Some conclusions drawn while working on topic 3 regarding how to organize active courses. There are differencies between in campus and distance courses, but on the otherhand I think that both types of cources need to be designed in the same way to be relevant in the future.

During our work in the group we agreed on a few viewpoint and aspects woth taking into consideration when running and designing courses.

  1. Forming

According to University of Technology, Sydney (UTS) there are some advantages and disadvantages in the way of dividing students into learning groups. There are some major ways of doing this and each of them have different pros and cons.
Random appointment
Easy and quick, but the need of attention if groups have inactive members.
Self-selection
Easy to administre, but teacher have to be aware that some students might not know who to work with and students might have hard to find groups.
Selective appointment
Some say that it can be disadvantageous for less performing students and a risk is the Pygmalion effect (teacher asume all among high performers do their job and miss out if one of them not do what they suppose to do).
Task appointment
Many find this motivating, but unbalanced topic selection with many in some groups and few in others is a risk and there can be a selection bias. Friends tend to sign up for the same topic in the hope of working together.

2. Communicating

Encourage teams to collaborate with online applications outside of the LMS environment. The tools in most LMS platforms are not conducive to effective group work, use Web 2.0 tools outside the platform
 such as chat tools, video conferencing tools, blogs etc. to get the students to interact socially with each others.
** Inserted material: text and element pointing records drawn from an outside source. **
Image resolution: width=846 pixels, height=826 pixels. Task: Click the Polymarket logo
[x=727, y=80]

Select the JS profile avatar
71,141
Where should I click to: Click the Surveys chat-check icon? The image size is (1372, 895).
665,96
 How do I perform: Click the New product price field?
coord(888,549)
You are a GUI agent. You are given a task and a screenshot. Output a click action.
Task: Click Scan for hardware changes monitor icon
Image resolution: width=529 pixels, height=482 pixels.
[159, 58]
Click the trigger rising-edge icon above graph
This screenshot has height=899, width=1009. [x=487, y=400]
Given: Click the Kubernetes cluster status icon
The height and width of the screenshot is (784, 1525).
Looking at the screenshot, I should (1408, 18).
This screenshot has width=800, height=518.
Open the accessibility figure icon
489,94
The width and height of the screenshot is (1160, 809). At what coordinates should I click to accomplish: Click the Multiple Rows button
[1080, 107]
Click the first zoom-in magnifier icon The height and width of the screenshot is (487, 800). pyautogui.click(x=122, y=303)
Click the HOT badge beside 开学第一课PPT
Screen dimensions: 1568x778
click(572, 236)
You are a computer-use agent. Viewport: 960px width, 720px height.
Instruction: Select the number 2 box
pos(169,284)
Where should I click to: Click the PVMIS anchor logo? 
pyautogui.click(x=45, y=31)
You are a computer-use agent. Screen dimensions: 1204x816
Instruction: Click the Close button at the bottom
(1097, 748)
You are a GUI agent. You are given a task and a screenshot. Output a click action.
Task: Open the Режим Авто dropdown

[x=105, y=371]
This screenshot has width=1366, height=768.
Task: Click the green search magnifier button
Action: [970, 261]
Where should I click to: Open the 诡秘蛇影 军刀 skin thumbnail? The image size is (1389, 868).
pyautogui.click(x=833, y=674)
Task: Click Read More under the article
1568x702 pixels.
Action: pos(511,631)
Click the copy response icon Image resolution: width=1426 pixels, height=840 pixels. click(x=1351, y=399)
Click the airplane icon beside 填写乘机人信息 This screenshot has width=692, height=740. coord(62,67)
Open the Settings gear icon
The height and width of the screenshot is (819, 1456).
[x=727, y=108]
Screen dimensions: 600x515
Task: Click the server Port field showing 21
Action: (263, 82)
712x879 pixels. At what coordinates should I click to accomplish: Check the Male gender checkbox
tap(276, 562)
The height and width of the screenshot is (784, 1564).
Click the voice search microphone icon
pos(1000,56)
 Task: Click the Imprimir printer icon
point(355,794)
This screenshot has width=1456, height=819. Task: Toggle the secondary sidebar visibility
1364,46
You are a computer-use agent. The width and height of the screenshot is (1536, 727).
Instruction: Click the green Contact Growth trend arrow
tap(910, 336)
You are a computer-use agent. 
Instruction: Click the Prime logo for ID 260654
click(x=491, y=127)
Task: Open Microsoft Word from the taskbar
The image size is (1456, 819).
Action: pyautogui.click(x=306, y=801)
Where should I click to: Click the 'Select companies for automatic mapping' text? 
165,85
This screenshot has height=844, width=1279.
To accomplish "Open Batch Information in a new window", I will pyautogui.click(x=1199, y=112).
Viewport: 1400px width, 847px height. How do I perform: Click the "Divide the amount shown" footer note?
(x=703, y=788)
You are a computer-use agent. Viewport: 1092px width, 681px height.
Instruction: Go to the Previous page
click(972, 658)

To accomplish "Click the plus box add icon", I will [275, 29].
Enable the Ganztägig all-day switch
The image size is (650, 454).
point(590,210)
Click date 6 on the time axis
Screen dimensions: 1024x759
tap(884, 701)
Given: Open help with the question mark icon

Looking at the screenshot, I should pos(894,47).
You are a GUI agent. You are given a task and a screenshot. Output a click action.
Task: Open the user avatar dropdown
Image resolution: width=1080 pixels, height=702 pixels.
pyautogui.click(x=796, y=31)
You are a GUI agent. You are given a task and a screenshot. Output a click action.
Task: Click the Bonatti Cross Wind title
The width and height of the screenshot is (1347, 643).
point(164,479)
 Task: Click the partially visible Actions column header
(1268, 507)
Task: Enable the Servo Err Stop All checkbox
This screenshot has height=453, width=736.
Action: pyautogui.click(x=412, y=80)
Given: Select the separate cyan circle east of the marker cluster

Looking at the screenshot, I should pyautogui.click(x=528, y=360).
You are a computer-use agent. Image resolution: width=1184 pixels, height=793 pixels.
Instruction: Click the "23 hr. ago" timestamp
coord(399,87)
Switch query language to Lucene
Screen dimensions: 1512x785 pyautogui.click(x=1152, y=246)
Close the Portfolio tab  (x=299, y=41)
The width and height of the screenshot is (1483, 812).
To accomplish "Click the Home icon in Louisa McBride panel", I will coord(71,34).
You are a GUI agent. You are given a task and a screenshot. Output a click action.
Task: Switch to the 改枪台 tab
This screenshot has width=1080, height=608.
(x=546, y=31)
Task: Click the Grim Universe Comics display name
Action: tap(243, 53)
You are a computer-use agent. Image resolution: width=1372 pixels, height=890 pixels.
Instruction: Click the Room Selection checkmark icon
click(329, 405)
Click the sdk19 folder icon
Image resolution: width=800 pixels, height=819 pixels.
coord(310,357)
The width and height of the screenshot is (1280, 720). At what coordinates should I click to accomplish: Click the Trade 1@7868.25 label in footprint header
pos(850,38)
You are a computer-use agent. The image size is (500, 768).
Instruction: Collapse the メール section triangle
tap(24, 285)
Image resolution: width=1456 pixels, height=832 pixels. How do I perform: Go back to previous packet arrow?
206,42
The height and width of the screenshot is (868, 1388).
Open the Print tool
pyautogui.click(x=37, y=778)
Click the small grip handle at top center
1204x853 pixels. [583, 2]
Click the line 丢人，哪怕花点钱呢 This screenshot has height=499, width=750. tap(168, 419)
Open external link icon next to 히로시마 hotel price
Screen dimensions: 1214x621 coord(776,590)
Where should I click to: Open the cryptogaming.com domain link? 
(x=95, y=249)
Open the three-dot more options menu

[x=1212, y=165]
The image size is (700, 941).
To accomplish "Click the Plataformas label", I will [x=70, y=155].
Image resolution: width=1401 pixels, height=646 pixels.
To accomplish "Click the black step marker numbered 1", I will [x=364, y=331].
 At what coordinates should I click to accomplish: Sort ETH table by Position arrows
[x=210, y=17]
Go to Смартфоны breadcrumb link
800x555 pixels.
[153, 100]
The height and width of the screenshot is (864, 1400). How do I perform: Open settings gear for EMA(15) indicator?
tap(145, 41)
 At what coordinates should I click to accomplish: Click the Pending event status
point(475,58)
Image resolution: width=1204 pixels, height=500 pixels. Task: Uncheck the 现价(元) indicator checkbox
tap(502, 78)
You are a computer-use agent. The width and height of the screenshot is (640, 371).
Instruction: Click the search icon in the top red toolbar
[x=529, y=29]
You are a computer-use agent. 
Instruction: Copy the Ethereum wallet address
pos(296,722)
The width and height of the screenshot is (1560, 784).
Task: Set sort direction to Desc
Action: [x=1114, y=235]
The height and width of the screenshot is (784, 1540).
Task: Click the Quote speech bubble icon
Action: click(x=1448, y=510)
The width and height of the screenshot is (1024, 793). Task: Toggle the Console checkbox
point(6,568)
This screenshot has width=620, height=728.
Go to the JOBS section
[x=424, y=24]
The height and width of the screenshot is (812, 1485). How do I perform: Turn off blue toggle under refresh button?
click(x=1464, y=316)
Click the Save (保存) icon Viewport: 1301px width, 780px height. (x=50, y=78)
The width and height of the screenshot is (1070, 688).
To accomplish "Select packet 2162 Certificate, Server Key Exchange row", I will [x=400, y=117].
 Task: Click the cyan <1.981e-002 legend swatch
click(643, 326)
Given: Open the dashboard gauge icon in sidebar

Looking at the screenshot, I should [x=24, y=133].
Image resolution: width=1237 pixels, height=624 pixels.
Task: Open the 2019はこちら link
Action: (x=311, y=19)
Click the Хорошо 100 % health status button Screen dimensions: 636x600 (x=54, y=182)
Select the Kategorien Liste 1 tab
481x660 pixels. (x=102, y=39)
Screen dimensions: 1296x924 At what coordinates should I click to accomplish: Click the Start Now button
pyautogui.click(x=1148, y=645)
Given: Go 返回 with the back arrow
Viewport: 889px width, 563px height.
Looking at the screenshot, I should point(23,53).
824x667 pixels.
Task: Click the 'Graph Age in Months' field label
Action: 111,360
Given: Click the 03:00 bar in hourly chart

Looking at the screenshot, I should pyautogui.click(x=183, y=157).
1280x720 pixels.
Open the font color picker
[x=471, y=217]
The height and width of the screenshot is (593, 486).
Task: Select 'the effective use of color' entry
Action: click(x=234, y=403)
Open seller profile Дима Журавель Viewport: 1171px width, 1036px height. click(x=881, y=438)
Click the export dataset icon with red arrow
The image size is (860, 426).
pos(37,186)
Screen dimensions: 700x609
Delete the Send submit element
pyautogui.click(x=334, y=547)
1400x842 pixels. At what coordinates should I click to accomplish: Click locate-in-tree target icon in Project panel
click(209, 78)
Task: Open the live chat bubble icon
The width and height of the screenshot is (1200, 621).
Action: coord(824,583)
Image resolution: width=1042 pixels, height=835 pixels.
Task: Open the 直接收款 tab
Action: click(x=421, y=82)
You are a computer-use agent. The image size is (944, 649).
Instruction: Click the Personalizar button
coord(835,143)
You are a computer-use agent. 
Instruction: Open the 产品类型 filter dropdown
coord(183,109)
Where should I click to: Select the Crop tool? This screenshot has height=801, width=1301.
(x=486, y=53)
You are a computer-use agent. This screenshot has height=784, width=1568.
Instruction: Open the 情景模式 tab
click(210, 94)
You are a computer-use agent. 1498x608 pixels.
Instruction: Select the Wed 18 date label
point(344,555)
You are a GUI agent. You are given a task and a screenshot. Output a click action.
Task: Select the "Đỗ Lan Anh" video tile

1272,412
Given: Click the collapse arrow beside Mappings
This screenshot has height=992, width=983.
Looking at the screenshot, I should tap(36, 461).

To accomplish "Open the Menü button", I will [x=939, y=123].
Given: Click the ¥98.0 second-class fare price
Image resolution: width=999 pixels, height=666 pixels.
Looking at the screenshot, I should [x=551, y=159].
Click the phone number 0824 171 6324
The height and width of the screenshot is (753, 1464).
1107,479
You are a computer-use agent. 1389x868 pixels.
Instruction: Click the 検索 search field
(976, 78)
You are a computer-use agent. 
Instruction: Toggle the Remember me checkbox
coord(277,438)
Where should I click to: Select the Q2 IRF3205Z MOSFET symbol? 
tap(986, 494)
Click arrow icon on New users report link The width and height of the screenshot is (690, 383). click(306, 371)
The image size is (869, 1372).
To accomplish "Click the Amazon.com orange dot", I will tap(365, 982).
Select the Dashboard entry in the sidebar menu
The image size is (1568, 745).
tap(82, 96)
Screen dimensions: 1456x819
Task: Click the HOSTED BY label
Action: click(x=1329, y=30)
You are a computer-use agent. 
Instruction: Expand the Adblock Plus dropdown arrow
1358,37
Siemens (2002) notes that learner-learner interactions in an e-learning course can be viewed as a four stage continuum:

Communication – People ‘talking,’ discussing
Collaboration – People sharing ideas and working together (occasionally sharing resources) in a loose environment
Cooperation – People doing things together, but each with his or her own purpose
Community – People striving for a common purpose

3. Assessment

In most courses (online and in-campus), most instructors provide a final quiz at the end of their course and a passing score accompanied by a certificate or a grade. This might be a good start but is it enough? Probably not. Assessment works best when it is ongoing, not episodic. This way, you can also show students their progress in the course and what they achieved in each step of the way. Harasim, Hiltz, Teles, & Turoff (1996, p. 167) for example say that: “In keeping with a learner-centered approach, assessment should be part of the learning-teaching process, embedded in-class activities and in the interactions between learners and between learners and teachers.”

4. Peering

Findings showed that students and professors use both formal and informal environments often, to optimize learning but online course design is usually not designed to consider informal experiences of the students. In the new networked environments, it may be impractical to define what formal or informal learning is but instructors are now more than ever trying to understand the affordances of each to create effective learning designs (Betül C. Czerkawski, 2016).

5. Contributing

Details of the requirements to participate in a course should be described in the course syllabus. The purpose of collaboration and expectations of the learners should be made very clear to all participants and the teacher have to encourage participation, discussions and collaboration and that this is an important part of the contributions in the course. The group task, deadlines and deliverables should be described in detail, giving students the best opportunity to focus on collaborating to share ideas and the workload rather than leaving them to spend a great deal of time trying to understand expectations from the teacher/course.